Parks face big test of preservation vs. use
From her office in Tallahassee looking southward down the great peninsula of Florida, Fran Mainella spent a dozen years shaping what is regarded by many as the finest state park system in the US.
While charting her own course, however, two very different models of what a park should be loomed on her horizon.
On one side was the theme-park playground of Disney World, the top tourist destination in the state. On the other was the vast Everglades National Park, among the richest wildlife estuaries in the world, but a preserve that has suffered from human landscape manipulation.
Though no one is suggesting that roller coasters be put in Yosemite, the contrasting approaches highlight one of the most important questions Ms. Mainella would face as head of the National Park Service: how to balance the tension between commercial interests that want to expand park visits and preservationists who believe restrictions are necessary to save the natural wonders from ruin.
Those issues now are coming to a head as the Bush administration reviews - and may seek to overturn - park protection initiatives launched during the Clinton years. Mainella will likely give some hint of where she stands during her Senate confirmation hearings this week.

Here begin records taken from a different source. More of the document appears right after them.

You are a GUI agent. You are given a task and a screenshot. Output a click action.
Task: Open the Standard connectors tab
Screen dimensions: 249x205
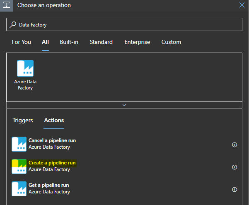[101, 42]
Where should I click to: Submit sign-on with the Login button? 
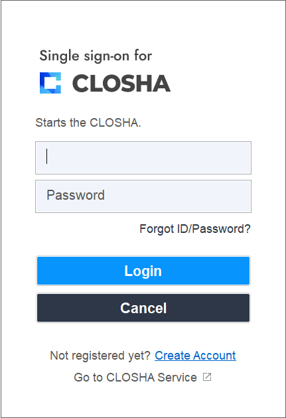pos(143,271)
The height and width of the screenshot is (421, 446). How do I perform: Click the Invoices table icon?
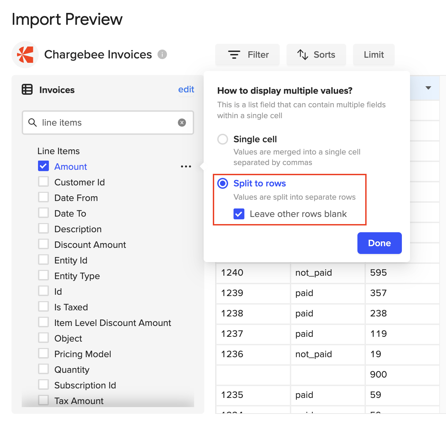pos(27,90)

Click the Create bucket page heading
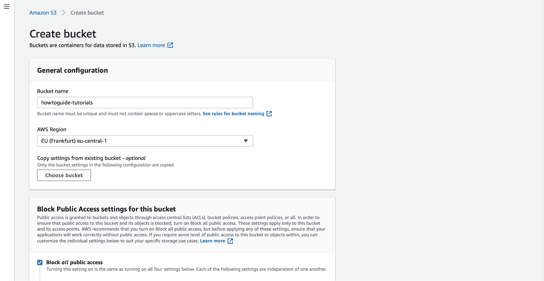(63, 34)
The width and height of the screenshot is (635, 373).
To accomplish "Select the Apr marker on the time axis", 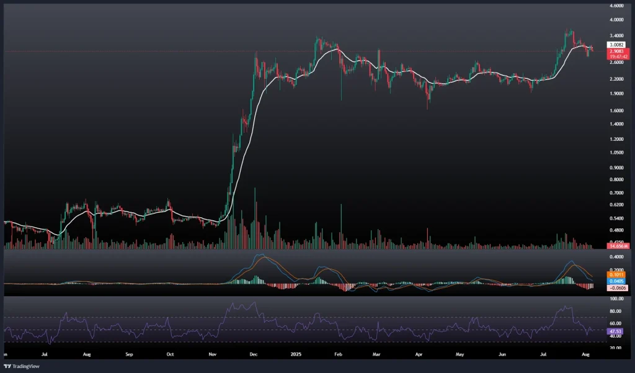I will pyautogui.click(x=419, y=354).
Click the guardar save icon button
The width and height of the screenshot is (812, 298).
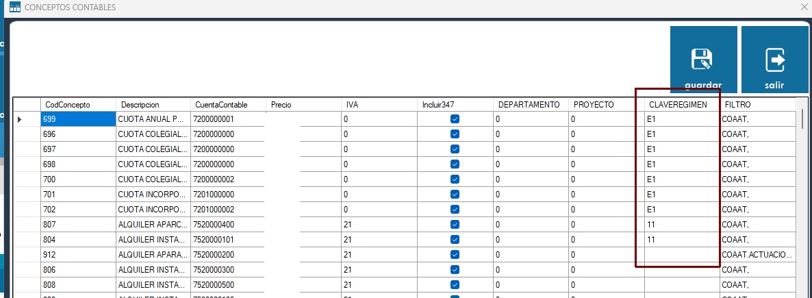[x=703, y=60]
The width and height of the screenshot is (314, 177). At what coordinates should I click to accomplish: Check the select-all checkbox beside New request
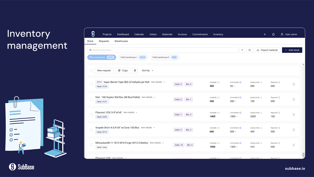pyautogui.click(x=91, y=70)
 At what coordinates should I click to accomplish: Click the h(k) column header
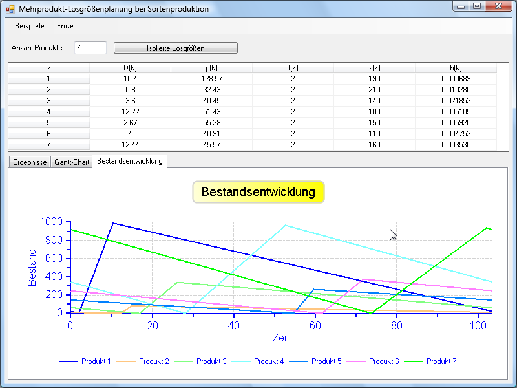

By many accounts, Mainella brings a unique perspective: Not only would she be the first woman to take over the Park Service, but she enjoys bipartisan support even after switching party affiliation from Democrat to Republican two years ago. During the mid 1990s, at the same time that she was on a short list to become agency director under Mr. Clinton, Mr. Bush, then governor of Texas, tried to lure her to oversee his park system.
Her selection has generally won praise from environmentalists, park-user groups, and the tourism industry. "Fran is very bright and articulate and aggressive and capable in all respects that matter in looking after our national parks," says Destry Jarvis, head of the National Recreation and Park Association. "But her accomplishments could be determined by decisions that get wrested away from her by other political appointees higher up in the Interior Department."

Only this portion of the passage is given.